Muhammed, Türk kuvvetlerinin Somali'ye konuşlandırılmasının, Afrika Boynuzu ve Kızıldeniz bölgesindeki aşırılıkçı grupların oluşturduğu tehdidi azaltacağına dikkati çekiyor. Nitekim el-Kaide örgütünün Doğu Afrika'daki bir kolu olan Somalili Şebab hareketi son dönemde varlığını güçlendirdi ve eylemlerini artırdı. Bu eylemlerinden biri de Etiyopya Başbakanı Abiy Ahmed’in orada bulunduğu bir sırada Mogadişu Havaalanı’nı hedef alan saldırısıydı. Bu da Somali hükümetinin Türk kuvvetleriyle koordineli olarak hareketin mevzilerine karşı şiddetli saldırılar düzenlemesini gerektirdi. Zira hareketin askeri kabiliyetlerini geliştirdiği ve birçok cephede ilerlediği yönünde haberler geliyor.

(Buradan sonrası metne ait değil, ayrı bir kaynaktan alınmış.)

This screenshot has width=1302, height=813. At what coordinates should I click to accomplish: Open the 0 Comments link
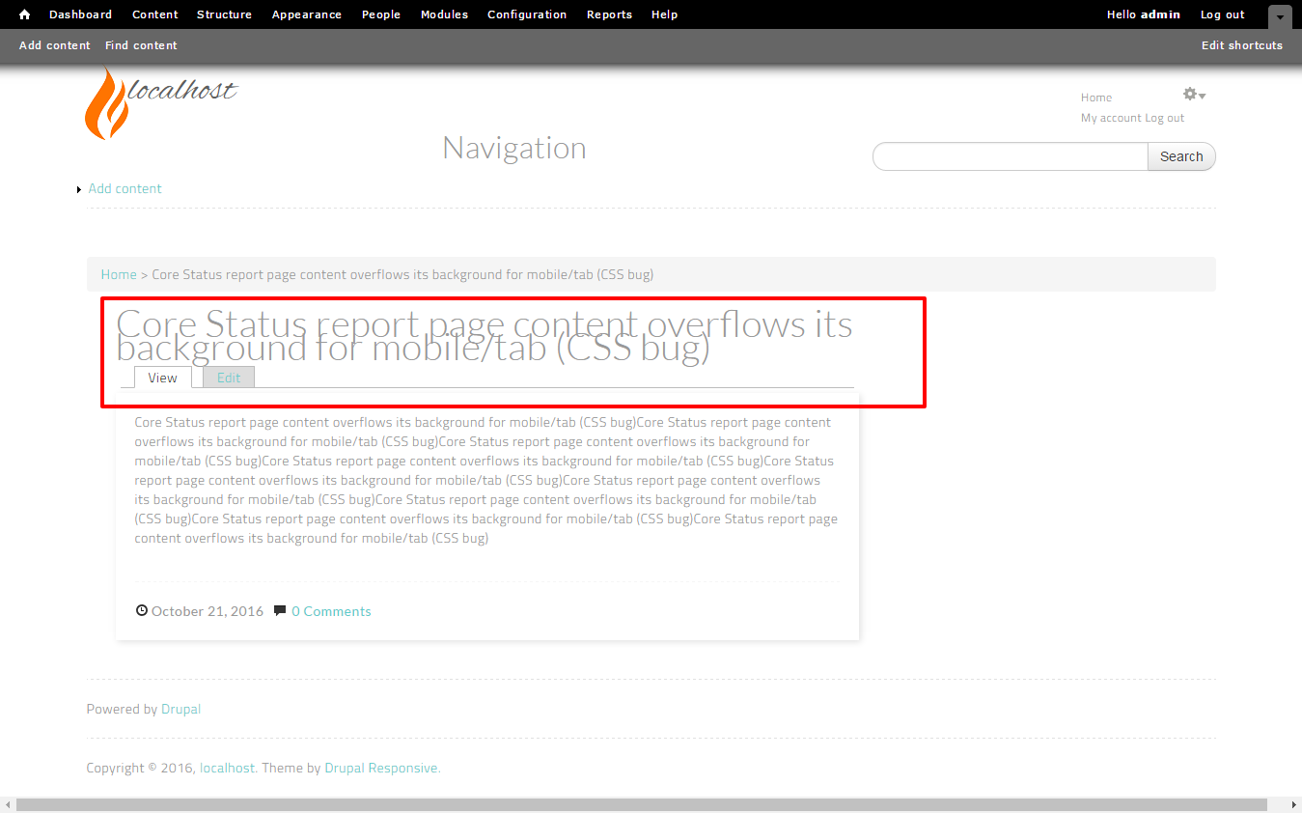pyautogui.click(x=331, y=611)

İdi Muhammed, Türk kuvvetlerinin Kızıldeniz Havzası'nda yaşanan gerginlikte olumsuz bir rolünün olduğu iddialarını reddediyor. Türkiye’nin, Suudi Arabistan, Ürdün, Eritre ve Sudan ile iyi ilişkilere sahip olduğunu, ayrıca Mısır ile de yakın zamanda ilişkilerini normalleştirdiğini belirtiyor. Dahası Etiyopya'nın Kızıldeniz'de askeri üs kurma planlarına karşı çıkan kararlı duruş ile kıyaslandığında, Somali ile Türkiye arasındaki Türk kuvvetlerinin konuşlandırılması anlaşmasının, Kızıldeniz'e kıyısı olan ülkelerde herhangi bir sonuca ve tepkiye neden olmadığını söylüyor.

*Bu analiz Şarku’l Avsat tarafından Independent Arabia’dan çevrilmiştir.